Eine fleißige Bloggerin bin ich ja nicht gerade. Hängt damit zusammen, dass ich wieder wie eine Wilde an meinem Roman schreibe. Aaaber: ich gelobe Besserung, damit es auch lohnt, hier regelmäßig mal reinzuschauen.
Anbei ist eine neue Kurzgeschichte entstanden. Nein, nicht der versprochene Hauptbahnhof, dafür die Leiden einer Frisöse in der verquatschten Welt. Findet ihr unter Kurzgeschichten – wo auch sonst?
1. Prämisse der Götter
Meinen Roman habe ich ja schon mal erwähnt. Als er mitsamt meinem Laptop bei dem Einbruch den Verschwindibus machte (siehe Klirrendes Jubiläum).

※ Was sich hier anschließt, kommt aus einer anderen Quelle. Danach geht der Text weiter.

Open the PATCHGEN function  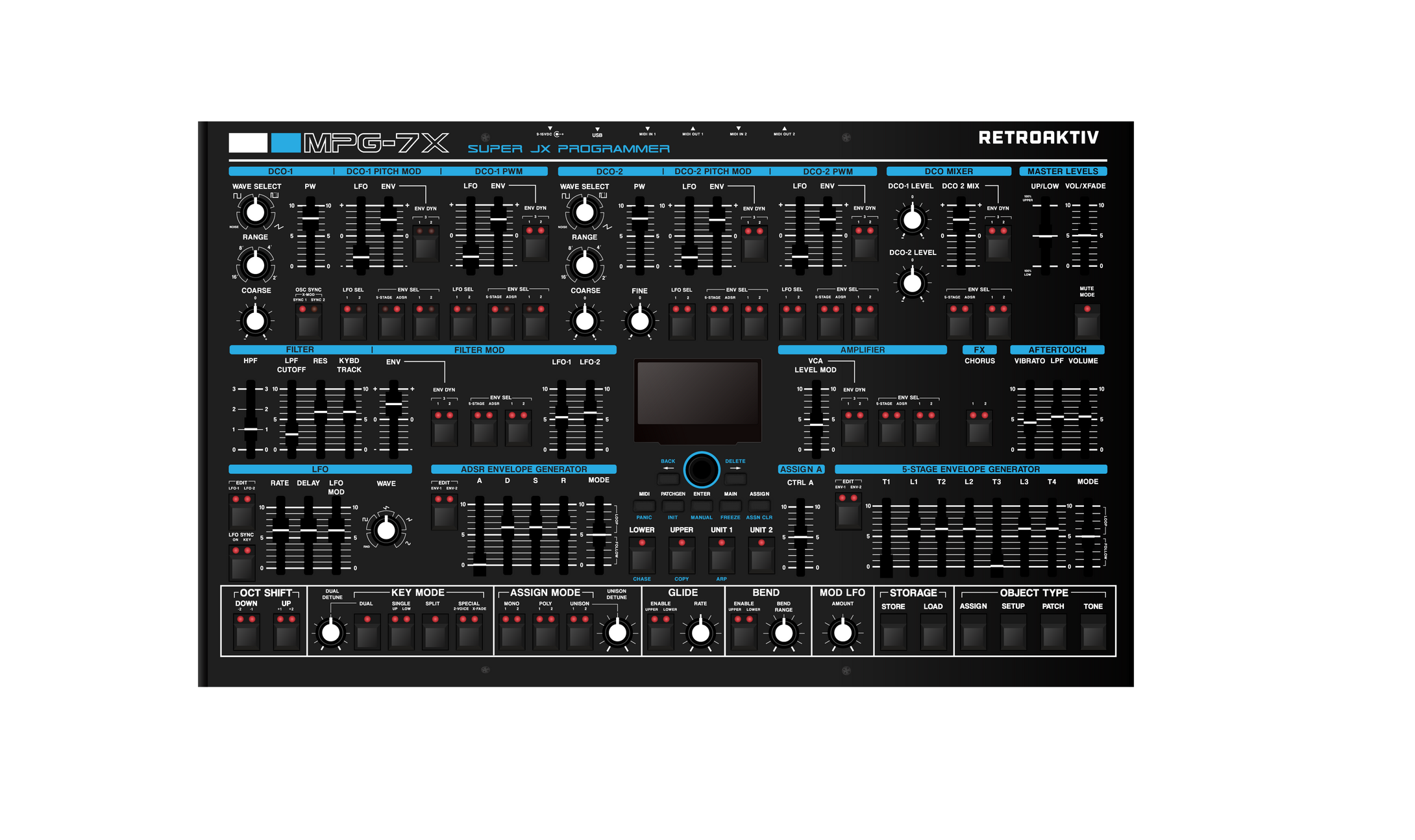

Seine Geschichte beginnt allerdings schon viel früher, nämlich 2009, als ich noch die Drehbuchschule besuchte. Einer Pause frönend saß ich in einem Berliner Café, da rief mein Freund Matthias Jackisch an. Der ist Bildhauer aus Dresden (seine Seite zu besuchen, lohnt sich sowieso, siehe links) und amüsierte sich prächtig darüber, wie eine alte Kunsthistorikerin mit Feuereifer die Kunst des Drehbuchschreibens erlernte.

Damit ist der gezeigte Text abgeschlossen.